Aicha n'était pas une beauté bruyante.
Elle n'avait pas besoin de trop parler, ni de trop montrer son corps pour être remarquée.
Sa beauté était silencieuse, presque timide, mais impossible à ignorer.
Elle avait la peau d'un brun chaud, lisse, qui captait la lumière comme une promesse au lever du soleil.
Quand elle marchait, on aurait dit que la poussière elle-même hésitait à salir ses pas.
Ses traits étaient fins, délicats, dessinés avec douceur :
un nez droit, élégant,
des lèvres naturelles, ni trop épaisses ni trop fines, toujours entre le sourire et la retenue.
Mais ce qui marquait le plus chez Aicha...
c'étaient ses yeux.
De grands yeux noirs, profonds, calmes en apparence, mais chargés de questions.
Des yeux qui regardaient le monde avec espoir, même quand le monde ne lui rendait rien.
Des yeux qui trahissaient parfois sa fatigue, sa peur, et cette innocence qu'elle tentait de protéger.
Ses cheveux, souvent attachés simplement ou couverts d'un foulard, donnaient l'impression qu'elle ne cherchait pas à séduire.
Pourtant, sans le vouloir, elle attirait.
Parce que sa beauté venait plus de son âme que de son apparence.
Aicha avait une démarche douce, presque discrète, comme quelqu'un qui a appris à ne pas déranger.
Elle parlait peu, mais quand elle parlait, sa voix était posée, respectueuse, sincère.
Une voix qui ne criait jamais, mais qu'on écoutait quand même.
À 18 ans, Aicha était encore pure dans ses intentions, même si la vie commençait déjà à salir ses rêves.

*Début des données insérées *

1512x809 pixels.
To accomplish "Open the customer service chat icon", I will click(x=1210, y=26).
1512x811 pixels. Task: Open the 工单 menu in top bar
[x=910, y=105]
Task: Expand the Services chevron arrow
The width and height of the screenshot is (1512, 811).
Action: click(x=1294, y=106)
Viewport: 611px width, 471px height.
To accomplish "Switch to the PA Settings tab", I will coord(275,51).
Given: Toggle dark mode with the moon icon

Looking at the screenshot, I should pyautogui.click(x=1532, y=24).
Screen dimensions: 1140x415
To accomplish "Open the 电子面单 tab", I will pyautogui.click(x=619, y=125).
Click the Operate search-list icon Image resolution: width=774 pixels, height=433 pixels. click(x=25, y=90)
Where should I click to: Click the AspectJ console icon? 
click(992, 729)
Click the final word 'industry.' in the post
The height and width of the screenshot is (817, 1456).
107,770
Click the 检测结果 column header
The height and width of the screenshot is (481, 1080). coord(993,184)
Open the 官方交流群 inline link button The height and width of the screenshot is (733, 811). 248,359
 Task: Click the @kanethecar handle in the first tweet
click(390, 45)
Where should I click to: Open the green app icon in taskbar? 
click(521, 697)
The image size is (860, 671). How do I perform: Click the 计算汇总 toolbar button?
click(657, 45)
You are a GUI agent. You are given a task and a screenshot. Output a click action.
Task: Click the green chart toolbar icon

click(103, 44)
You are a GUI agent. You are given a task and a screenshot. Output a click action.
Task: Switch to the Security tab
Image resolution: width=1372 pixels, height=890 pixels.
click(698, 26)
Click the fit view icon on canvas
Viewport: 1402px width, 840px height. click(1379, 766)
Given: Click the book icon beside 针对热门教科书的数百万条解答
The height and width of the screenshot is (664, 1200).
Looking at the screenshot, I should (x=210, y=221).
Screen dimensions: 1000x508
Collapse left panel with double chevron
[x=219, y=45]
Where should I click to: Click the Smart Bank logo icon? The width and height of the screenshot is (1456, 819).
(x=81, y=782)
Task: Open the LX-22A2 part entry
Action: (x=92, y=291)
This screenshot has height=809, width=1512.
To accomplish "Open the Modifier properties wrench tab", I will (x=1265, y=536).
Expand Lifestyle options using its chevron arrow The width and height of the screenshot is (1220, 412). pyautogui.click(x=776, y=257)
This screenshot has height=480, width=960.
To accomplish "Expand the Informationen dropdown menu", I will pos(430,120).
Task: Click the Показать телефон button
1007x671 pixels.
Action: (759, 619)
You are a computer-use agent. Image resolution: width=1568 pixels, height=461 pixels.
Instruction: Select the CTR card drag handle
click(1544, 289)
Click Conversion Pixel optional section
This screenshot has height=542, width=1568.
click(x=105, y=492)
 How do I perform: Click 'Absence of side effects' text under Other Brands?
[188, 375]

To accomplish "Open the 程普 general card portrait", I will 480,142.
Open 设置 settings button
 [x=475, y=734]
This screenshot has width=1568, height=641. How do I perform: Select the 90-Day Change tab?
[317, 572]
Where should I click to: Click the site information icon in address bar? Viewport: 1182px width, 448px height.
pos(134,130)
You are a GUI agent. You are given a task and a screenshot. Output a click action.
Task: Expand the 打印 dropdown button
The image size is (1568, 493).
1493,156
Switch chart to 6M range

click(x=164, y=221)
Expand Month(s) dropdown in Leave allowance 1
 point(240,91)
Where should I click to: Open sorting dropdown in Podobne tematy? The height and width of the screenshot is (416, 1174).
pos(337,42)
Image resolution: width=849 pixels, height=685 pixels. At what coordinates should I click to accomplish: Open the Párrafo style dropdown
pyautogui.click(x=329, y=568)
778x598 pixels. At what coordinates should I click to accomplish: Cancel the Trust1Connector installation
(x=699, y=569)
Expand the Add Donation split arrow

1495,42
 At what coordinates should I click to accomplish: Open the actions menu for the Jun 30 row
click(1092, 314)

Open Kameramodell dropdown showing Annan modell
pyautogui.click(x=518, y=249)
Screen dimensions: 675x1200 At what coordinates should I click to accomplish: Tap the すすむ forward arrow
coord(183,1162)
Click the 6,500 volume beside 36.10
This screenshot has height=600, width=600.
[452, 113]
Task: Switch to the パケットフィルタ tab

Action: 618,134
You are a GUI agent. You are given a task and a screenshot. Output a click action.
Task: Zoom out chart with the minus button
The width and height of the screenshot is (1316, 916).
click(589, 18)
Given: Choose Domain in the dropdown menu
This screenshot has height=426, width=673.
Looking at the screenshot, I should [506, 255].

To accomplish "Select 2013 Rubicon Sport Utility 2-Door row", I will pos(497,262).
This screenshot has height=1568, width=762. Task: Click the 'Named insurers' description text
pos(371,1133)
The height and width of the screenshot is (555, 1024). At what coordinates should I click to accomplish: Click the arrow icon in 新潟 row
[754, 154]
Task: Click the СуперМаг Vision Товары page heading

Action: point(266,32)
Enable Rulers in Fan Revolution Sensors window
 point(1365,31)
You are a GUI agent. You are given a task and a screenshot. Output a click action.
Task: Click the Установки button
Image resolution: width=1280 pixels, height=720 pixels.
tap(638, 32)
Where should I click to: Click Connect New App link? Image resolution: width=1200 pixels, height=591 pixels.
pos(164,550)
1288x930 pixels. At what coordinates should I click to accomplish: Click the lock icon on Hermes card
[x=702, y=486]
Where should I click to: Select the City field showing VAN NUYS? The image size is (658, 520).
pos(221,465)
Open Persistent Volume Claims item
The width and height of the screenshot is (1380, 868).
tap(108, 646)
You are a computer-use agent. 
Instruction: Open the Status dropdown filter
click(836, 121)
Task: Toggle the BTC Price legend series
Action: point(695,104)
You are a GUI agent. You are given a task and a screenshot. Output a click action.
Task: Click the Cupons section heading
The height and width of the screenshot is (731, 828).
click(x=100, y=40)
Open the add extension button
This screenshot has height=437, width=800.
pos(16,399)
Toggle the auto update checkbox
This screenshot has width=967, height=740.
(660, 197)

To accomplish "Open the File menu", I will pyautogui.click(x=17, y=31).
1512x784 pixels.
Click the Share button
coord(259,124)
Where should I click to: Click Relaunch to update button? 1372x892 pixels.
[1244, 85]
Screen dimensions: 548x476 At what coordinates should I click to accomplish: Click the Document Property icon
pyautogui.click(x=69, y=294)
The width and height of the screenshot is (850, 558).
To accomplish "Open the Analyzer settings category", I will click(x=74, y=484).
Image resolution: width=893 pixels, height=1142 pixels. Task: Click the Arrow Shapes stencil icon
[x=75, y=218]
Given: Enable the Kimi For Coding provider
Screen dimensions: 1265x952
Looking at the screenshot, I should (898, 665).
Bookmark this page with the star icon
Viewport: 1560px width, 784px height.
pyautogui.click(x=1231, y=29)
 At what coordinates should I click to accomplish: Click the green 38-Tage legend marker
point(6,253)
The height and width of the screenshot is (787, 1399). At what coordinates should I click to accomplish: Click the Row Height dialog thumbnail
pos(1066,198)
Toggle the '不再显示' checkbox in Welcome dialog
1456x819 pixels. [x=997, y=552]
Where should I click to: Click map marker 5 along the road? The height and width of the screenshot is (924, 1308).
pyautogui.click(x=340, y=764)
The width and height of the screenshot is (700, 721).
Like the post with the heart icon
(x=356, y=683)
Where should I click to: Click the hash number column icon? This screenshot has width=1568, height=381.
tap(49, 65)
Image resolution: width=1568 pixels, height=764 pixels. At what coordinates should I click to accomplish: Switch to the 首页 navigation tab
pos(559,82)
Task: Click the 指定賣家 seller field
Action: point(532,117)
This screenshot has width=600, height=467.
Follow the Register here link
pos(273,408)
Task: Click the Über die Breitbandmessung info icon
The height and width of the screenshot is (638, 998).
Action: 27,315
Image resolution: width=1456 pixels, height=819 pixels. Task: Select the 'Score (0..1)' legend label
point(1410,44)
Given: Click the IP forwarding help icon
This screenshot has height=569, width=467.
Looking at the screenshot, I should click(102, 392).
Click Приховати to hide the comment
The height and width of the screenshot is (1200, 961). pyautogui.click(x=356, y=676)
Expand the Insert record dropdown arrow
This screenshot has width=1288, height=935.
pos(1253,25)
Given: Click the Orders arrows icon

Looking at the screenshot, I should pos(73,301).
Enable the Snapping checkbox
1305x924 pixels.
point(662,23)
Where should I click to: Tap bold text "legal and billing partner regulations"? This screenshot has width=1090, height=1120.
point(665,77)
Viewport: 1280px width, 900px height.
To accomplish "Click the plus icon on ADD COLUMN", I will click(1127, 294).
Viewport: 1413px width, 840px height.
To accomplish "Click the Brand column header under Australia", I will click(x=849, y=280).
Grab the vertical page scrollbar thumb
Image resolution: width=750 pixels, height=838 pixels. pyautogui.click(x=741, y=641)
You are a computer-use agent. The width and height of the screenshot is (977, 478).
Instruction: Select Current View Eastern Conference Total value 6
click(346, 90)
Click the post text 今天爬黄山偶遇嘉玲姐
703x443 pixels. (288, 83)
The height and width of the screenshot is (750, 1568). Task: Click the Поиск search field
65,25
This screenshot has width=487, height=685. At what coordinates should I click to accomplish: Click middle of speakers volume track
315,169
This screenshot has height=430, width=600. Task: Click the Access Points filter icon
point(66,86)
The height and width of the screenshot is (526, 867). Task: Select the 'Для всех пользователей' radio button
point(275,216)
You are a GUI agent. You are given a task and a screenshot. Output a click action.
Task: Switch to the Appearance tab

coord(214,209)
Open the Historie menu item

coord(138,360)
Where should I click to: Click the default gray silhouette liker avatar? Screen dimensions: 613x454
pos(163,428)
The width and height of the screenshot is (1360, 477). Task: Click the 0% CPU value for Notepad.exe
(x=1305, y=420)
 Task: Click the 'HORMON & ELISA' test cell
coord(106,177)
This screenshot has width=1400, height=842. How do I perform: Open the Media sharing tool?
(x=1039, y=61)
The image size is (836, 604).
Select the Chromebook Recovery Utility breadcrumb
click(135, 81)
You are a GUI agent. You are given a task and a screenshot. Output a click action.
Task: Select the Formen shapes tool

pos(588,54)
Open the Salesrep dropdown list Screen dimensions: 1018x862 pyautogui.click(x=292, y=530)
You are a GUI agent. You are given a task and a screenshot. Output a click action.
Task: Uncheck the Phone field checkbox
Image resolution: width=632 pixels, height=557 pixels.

Elle voulait réussir, oui.
Mais elle voulait aussi être fière d'elle-même... sans savoir encore que ces deux désirs allaient bientôt s'opposer.
Aicha était belle.
Mais surtout, Aicha était dangereusement vulnérable dans un monde qui se nourrit des rêves des jeunes filles.
Et c'est cette combinaison - beauté, douceur, ambition et naïveté -
qui allait faire d'elle une proie parfaite.